- _Material for this task_:

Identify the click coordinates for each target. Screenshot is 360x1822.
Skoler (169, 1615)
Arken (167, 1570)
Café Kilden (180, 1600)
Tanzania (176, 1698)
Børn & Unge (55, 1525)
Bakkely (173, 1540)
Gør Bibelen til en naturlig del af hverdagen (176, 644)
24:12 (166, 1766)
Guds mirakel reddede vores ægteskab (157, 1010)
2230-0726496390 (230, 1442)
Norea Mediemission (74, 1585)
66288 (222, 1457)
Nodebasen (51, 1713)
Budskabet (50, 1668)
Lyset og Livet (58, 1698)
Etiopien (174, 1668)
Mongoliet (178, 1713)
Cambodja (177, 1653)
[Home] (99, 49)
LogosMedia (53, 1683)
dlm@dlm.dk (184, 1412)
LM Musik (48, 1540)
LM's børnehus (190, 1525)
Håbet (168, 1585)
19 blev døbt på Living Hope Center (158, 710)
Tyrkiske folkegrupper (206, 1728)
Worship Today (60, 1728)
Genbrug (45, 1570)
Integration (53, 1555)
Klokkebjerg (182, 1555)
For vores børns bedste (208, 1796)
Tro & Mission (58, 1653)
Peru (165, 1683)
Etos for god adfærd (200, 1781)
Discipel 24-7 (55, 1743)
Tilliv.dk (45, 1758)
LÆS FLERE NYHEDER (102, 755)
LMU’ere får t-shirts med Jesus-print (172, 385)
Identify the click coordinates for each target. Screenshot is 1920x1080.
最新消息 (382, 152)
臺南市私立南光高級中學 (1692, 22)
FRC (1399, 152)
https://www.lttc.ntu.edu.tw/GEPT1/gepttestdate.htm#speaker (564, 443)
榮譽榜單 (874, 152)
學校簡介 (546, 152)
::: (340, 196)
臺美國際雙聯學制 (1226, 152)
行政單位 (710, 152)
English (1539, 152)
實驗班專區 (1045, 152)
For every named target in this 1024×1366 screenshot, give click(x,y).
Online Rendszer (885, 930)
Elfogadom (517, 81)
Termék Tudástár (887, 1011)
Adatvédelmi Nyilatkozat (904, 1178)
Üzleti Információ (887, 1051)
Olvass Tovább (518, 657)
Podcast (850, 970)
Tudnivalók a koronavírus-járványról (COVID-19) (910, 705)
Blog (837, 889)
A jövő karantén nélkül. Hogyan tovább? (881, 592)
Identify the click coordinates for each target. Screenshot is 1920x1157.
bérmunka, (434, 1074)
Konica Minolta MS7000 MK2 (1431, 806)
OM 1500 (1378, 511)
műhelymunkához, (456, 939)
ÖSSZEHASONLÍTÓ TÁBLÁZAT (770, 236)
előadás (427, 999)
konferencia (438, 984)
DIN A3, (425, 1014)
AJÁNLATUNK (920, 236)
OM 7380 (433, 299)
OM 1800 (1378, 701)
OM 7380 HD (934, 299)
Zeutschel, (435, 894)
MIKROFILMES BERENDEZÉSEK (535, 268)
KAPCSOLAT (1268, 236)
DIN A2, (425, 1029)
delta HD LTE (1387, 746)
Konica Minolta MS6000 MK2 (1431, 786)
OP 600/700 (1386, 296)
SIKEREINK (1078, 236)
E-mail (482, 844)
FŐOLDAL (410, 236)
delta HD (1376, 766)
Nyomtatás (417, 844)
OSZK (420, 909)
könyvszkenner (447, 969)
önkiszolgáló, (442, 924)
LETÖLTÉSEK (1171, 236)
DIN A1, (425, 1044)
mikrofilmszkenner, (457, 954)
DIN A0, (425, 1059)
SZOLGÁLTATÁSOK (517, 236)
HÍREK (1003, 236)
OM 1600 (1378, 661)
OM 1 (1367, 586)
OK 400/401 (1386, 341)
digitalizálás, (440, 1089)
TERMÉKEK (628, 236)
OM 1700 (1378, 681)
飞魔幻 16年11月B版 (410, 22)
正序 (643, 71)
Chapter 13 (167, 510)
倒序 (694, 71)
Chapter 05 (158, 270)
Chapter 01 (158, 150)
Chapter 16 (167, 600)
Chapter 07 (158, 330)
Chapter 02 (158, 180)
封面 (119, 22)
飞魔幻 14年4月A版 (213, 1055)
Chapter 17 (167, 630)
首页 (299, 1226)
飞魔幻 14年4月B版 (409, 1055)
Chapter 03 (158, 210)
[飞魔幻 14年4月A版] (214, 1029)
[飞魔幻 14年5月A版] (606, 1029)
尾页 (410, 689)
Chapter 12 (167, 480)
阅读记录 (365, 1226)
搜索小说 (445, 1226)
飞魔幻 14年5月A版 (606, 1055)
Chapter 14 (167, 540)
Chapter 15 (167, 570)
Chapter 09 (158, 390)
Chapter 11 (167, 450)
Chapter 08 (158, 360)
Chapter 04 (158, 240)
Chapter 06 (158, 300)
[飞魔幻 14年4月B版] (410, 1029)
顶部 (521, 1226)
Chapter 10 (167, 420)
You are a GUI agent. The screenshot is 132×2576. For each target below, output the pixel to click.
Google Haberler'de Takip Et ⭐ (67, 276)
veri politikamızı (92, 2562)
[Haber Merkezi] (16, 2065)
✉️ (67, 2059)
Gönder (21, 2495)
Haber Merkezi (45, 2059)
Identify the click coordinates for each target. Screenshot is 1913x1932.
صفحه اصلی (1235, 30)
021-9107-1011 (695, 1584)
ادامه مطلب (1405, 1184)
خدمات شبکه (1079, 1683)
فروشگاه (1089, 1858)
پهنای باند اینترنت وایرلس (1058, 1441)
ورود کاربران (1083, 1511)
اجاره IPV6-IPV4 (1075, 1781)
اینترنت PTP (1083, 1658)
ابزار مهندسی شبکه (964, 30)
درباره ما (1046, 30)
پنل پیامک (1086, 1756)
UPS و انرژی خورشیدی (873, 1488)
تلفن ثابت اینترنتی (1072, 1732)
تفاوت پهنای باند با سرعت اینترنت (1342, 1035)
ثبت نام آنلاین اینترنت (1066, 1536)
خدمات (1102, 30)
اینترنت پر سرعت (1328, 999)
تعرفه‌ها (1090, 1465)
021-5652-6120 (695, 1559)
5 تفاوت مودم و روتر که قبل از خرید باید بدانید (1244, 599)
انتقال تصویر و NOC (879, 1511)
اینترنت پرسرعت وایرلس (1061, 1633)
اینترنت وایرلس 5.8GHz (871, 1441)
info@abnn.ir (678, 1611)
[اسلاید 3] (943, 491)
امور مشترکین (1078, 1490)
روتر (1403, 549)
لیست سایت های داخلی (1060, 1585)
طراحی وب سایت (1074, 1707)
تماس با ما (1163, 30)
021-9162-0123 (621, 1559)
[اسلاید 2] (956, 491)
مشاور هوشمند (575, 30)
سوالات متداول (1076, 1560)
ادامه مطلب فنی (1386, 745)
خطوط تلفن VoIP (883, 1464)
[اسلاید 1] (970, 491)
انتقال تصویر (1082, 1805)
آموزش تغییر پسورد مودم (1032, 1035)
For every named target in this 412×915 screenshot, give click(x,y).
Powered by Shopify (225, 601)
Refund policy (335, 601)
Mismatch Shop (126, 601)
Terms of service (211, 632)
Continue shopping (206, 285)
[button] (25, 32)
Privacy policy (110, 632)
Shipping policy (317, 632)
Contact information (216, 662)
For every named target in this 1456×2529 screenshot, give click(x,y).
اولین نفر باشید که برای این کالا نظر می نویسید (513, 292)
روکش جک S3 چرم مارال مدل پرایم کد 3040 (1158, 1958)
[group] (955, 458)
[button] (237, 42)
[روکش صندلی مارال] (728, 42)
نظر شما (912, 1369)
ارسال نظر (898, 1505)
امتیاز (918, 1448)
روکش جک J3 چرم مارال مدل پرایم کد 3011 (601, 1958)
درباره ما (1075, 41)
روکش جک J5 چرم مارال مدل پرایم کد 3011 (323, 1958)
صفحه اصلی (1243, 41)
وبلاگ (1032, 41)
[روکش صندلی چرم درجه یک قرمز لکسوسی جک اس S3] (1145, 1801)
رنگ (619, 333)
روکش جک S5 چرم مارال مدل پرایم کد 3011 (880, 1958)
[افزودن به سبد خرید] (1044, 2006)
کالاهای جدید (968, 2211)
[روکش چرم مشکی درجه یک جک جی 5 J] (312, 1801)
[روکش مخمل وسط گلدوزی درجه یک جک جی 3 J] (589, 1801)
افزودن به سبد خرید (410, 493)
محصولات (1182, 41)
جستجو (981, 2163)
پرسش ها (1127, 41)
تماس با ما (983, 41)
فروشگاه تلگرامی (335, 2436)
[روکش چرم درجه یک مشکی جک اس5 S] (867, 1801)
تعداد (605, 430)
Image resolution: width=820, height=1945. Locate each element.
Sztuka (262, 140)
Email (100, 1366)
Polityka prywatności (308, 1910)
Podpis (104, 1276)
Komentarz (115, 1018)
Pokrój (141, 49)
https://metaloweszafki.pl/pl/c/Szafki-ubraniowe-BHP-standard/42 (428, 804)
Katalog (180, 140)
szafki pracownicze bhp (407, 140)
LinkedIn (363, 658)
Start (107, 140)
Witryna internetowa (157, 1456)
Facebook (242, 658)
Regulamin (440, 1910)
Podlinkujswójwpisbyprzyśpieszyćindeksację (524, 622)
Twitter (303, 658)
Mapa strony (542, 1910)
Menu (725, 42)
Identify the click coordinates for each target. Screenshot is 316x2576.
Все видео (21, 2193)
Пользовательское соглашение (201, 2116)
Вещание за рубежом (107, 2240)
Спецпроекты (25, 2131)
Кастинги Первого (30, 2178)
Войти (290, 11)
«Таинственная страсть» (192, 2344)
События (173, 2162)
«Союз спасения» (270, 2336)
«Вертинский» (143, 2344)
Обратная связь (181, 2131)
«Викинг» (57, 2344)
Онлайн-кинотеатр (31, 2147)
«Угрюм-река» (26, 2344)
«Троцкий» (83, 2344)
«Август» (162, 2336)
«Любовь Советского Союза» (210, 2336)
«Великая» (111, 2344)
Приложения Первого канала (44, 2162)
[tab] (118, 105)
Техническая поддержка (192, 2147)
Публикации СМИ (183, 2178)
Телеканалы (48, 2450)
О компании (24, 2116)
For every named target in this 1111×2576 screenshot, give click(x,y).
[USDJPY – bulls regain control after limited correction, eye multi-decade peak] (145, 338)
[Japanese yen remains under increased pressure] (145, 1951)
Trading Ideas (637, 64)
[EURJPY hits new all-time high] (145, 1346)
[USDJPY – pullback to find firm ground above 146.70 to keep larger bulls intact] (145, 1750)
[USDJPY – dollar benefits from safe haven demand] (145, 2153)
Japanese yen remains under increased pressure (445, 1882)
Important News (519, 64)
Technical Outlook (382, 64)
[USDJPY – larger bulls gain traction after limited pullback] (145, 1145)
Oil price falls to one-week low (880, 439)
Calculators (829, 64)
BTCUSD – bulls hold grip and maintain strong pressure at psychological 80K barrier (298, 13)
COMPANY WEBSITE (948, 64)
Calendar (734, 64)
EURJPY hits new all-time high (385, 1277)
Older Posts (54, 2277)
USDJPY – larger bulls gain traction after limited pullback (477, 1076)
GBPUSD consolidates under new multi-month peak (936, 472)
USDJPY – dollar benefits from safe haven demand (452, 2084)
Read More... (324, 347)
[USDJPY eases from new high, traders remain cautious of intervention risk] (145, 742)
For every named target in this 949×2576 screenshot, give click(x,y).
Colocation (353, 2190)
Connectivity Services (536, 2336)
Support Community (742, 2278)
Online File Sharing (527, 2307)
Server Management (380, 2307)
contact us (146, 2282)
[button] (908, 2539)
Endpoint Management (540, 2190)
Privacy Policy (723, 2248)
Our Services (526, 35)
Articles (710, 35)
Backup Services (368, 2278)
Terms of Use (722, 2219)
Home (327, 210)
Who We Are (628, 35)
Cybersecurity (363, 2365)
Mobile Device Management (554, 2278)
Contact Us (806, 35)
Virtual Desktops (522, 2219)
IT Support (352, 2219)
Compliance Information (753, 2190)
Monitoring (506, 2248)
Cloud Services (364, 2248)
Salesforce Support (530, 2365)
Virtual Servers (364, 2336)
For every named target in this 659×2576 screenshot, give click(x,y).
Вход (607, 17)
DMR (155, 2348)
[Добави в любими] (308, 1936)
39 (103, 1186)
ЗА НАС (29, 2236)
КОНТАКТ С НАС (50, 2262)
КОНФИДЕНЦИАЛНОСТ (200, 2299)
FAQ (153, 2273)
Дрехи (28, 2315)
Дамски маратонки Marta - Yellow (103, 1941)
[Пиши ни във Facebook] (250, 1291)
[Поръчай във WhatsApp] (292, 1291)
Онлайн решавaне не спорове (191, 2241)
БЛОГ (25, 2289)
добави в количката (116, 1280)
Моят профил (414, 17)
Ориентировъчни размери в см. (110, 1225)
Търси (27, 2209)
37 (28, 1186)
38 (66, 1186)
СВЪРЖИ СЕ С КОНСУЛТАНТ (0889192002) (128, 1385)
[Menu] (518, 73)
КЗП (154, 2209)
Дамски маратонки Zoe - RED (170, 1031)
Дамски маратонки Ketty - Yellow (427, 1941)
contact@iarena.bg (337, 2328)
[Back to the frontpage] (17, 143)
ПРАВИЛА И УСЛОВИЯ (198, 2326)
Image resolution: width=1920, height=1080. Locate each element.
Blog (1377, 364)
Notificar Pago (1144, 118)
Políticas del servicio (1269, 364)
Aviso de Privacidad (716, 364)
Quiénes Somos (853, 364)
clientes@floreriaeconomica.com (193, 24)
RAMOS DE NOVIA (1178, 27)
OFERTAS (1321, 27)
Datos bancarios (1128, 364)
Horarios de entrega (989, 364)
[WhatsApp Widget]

- _What is expected_: Restate the data verbatim through the "LogosMedia (53, 1683)" line.

- _Answer to this task_:
Identify the click coordinates for each target. Screenshot is 360x1822.
Skoler (169, 1615)
Arken (167, 1570)
Café Kilden (180, 1600)
Tanzania (176, 1698)
Børn & Unge (55, 1525)
Bakkely (173, 1540)
Gør Bibelen til en naturlig del af hverdagen (176, 644)
24:12 (166, 1766)
Guds mirakel reddede vores ægteskab (157, 1010)
2230-0726496390 (230, 1442)
Norea Mediemission (74, 1585)
66288 (222, 1457)
Nodebasen (51, 1713)
Budskabet (50, 1668)
Lyset og Livet (58, 1698)
Etiopien (174, 1668)
Mongoliet (178, 1713)
Cambodja (177, 1653)
[Home] (99, 49)
LogosMedia (53, 1683)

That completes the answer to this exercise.